### Task statement
An exact reproduction of all the entries is what the answer must contain.

-.-.-

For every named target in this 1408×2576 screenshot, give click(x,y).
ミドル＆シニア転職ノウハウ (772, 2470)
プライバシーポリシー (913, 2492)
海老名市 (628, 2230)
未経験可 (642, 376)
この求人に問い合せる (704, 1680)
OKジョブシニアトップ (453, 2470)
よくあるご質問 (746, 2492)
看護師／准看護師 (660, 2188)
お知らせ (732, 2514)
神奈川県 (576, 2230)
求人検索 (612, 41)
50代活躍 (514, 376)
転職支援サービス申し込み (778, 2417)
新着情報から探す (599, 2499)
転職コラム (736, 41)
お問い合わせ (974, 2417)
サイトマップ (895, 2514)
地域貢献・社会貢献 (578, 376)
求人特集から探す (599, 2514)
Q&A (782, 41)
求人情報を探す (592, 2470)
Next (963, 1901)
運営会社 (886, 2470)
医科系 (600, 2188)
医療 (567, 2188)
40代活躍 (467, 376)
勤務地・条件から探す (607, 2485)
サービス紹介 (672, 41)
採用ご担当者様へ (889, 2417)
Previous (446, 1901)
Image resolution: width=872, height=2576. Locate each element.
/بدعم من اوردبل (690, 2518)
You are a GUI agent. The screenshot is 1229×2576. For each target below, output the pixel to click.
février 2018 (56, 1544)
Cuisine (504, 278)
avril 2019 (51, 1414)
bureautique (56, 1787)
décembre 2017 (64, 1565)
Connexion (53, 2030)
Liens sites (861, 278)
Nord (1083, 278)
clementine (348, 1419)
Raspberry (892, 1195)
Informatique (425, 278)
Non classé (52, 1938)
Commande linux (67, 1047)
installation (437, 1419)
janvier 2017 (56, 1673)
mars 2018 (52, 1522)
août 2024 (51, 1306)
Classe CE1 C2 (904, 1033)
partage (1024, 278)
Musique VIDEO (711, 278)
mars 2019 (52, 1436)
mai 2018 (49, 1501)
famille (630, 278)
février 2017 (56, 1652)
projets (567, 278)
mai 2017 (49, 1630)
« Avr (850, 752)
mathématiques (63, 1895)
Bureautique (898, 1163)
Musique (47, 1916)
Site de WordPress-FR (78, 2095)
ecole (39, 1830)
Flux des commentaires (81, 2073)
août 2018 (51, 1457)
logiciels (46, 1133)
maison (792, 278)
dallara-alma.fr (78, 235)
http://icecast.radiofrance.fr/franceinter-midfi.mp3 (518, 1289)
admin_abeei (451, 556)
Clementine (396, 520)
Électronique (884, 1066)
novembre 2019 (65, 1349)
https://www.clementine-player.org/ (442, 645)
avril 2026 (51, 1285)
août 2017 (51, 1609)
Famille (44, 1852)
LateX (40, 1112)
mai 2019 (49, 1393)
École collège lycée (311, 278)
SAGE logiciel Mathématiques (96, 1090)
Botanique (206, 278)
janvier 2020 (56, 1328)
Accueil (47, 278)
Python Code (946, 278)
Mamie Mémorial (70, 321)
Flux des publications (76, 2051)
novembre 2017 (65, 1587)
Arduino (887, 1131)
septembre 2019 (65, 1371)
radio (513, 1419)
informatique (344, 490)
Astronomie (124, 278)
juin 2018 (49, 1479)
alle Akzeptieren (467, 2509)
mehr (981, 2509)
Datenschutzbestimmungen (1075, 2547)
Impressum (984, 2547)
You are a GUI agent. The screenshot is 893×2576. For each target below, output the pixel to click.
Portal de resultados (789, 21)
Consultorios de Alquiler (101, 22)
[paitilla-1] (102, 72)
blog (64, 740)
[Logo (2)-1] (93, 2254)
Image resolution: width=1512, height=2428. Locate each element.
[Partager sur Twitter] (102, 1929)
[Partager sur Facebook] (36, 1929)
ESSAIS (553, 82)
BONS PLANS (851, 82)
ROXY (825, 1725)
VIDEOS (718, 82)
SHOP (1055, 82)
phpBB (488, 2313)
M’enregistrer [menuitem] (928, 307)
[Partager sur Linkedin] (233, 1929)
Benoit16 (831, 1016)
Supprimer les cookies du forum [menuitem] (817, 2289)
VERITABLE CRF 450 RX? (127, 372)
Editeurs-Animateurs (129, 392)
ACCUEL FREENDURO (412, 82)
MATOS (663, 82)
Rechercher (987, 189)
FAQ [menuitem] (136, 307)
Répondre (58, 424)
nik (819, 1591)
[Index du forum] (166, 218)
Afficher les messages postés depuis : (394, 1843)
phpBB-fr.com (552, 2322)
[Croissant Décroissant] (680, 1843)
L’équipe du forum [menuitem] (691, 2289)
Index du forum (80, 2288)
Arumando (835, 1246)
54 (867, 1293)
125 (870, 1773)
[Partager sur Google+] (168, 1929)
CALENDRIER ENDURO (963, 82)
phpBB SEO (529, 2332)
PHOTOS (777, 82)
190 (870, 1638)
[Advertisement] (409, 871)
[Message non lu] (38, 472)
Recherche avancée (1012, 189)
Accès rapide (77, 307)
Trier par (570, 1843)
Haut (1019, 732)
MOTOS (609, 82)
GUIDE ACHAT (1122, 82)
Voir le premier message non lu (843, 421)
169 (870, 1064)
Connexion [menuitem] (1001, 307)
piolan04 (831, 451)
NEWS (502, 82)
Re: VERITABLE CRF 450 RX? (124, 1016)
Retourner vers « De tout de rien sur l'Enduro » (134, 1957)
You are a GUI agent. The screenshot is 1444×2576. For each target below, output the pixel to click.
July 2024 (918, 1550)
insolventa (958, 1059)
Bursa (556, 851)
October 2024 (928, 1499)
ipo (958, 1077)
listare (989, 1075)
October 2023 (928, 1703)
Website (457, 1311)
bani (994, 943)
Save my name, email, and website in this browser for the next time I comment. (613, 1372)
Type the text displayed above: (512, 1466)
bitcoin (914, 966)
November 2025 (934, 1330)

-.-.-

### Your response
For every named target in this 1408×2576 screenshot, give click(x,y).
ミドル＆シニア転職ノウハウ (772, 2470)
プライバシーポリシー (913, 2492)
海老名市 (628, 2230)
未経験可 (642, 376)
この求人に問い合せる (704, 1680)
OKジョブシニアトップ (453, 2470)
よくあるご質問 (746, 2492)
看護師／准看護師 (660, 2188)
お知らせ (732, 2514)
神奈川県 (576, 2230)
求人検索 (612, 41)
50代活躍 (514, 376)
転職支援サービス申し込み (778, 2417)
新着情報から探す (599, 2499)
転職コラム (736, 41)
お問い合わせ (974, 2417)
サイトマップ (895, 2514)
地域貢献・社会貢献 (578, 376)
求人特集から探す (599, 2514)
Q&A (782, 41)
求人情報を探す (592, 2470)
Next (963, 1901)
運営会社 (886, 2470)
医科系 (600, 2188)
医療 (567, 2188)
40代活躍 (467, 376)
勤務地・条件から探す (607, 2485)
サービス紹介 (672, 41)
採用ご担当者様へ (889, 2417)
Previous (446, 1901)
Image resolution: width=872, height=2576. Locate each element.
/بدعم من اوردبل (690, 2518)
You are a GUI agent. The screenshot is 1229×2576. For each target below, output the pixel to click.
février 2018 (56, 1544)
Cuisine (504, 278)
avril 2019 (51, 1414)
bureautique (56, 1787)
décembre 2017 (64, 1565)
Connexion (53, 2030)
Liens sites (861, 278)
Nord (1083, 278)
clementine (348, 1419)
Raspberry (892, 1195)
Informatique (425, 278)
Non classé (52, 1938)
Commande linux (67, 1047)
installation (437, 1419)
janvier 2017 (56, 1673)
mars 2018 (52, 1522)
août 2024 (51, 1306)
Classe CE1 C2 (904, 1033)
partage (1024, 278)
Musique VIDEO (711, 278)
mars 2019 (52, 1436)
mai 2018 (49, 1501)
famille (630, 278)
février 2017 (56, 1652)
projets (567, 278)
mai 2017 (49, 1630)
« Avr (850, 752)
mathématiques (63, 1895)
Bureautique (898, 1163)
Musique (47, 1916)
Site de WordPress-FR (78, 2095)
ecole (39, 1830)
Flux des commentaires (81, 2073)
août 2018 (51, 1457)
logiciels (46, 1133)
maison (792, 278)
dallara-alma.fr (78, 235)
http://icecast.radiofrance.fr/franceinter-midfi.mp3 (518, 1289)
admin_abeei (451, 556)
Clementine (396, 520)
Électronique (884, 1066)
novembre 2019 (65, 1349)
https://www.clementine-player.org/ (442, 645)
avril 2026 (51, 1285)
août 2017 (51, 1609)
Famille (44, 1852)
LateX (40, 1112)
mai 2019 (49, 1393)
École collège lycée (311, 278)
SAGE logiciel Mathématiques (96, 1090)
Botanique (206, 278)
janvier 2020 (56, 1328)
Accueil (47, 278)
Python Code (946, 278)
Mamie Mémorial (70, 321)
Flux des publications (76, 2051)
novembre 2017 (65, 1587)
Arduino (887, 1131)
septembre 2019 (65, 1371)
radio (513, 1419)
informatique (344, 490)
Astronomie (124, 278)
juin 2018 (49, 1479)
alle Akzeptieren (467, 2509)
mehr (981, 2509)
Datenschutzbestimmungen (1075, 2547)
Impressum (984, 2547)
You are a GUI agent. The screenshot is 893×2576. For each target below, output the pixel to click.
Portal de resultados (789, 21)
Consultorios de Alquiler (101, 22)
[paitilla-1] (102, 72)
blog (64, 740)
[Logo (2)-1] (93, 2254)
Image resolution: width=1512, height=2428. Locate each element.
[Partager sur Twitter] (102, 1929)
[Partager sur Facebook] (36, 1929)
ESSAIS (553, 82)
BONS PLANS (851, 82)
ROXY (825, 1725)
VIDEOS (718, 82)
SHOP (1055, 82)
phpBB (488, 2313)
M’enregistrer [menuitem] (928, 307)
[Partager sur Linkedin] (233, 1929)
Benoit16 (831, 1016)
Supprimer les cookies du forum [menuitem] (817, 2289)
VERITABLE CRF 450 RX? (127, 372)
Editeurs-Animateurs (129, 392)
ACCUEL FREENDURO (412, 82)
MATOS (663, 82)
Rechercher (987, 189)
FAQ [menuitem] (136, 307)
Répondre (58, 424)
nik (819, 1591)
[Index du forum] (166, 218)
Afficher les messages postés depuis : (394, 1843)
phpBB-fr.com (552, 2322)
[Croissant Décroissant] (680, 1843)
L’équipe du forum [menuitem] (691, 2289)
Index du forum (80, 2288)
Arumando (835, 1246)
54 (867, 1293)
125 (870, 1773)
[Partager sur Google+] (168, 1929)
CALENDRIER ENDURO (963, 82)
phpBB SEO (529, 2332)
PHOTOS (777, 82)
190 (870, 1638)
[Advertisement] (409, 871)
[Message non lu] (38, 472)
Recherche avancée (1012, 189)
Accès rapide (77, 307)
Trier par (570, 1843)
Haut (1019, 732)
MOTOS (609, 82)
GUIDE ACHAT (1122, 82)
Voir le premier message non lu (843, 421)
169 (870, 1064)
Connexion [menuitem] (1001, 307)
piolan04 (831, 451)
NEWS (502, 82)
Re: VERITABLE CRF 450 RX? (124, 1016)
Retourner vers « De tout de rien sur l'Enduro » (134, 1957)
You are a GUI agent. The screenshot is 1444×2576. For each target below, output the pixel to click.
July 2024 (918, 1550)
insolventa (958, 1059)
Bursa (556, 851)
October 2024 (928, 1499)
ipo (958, 1077)
listare (989, 1075)
October 2023 (928, 1703)
Website (457, 1311)
bani (994, 943)
Save my name, email, and website in this browser for the next time I comment. (613, 1372)
Type the text displayed above: (512, 1466)
bitcoin (914, 966)
November 2025 (934, 1330)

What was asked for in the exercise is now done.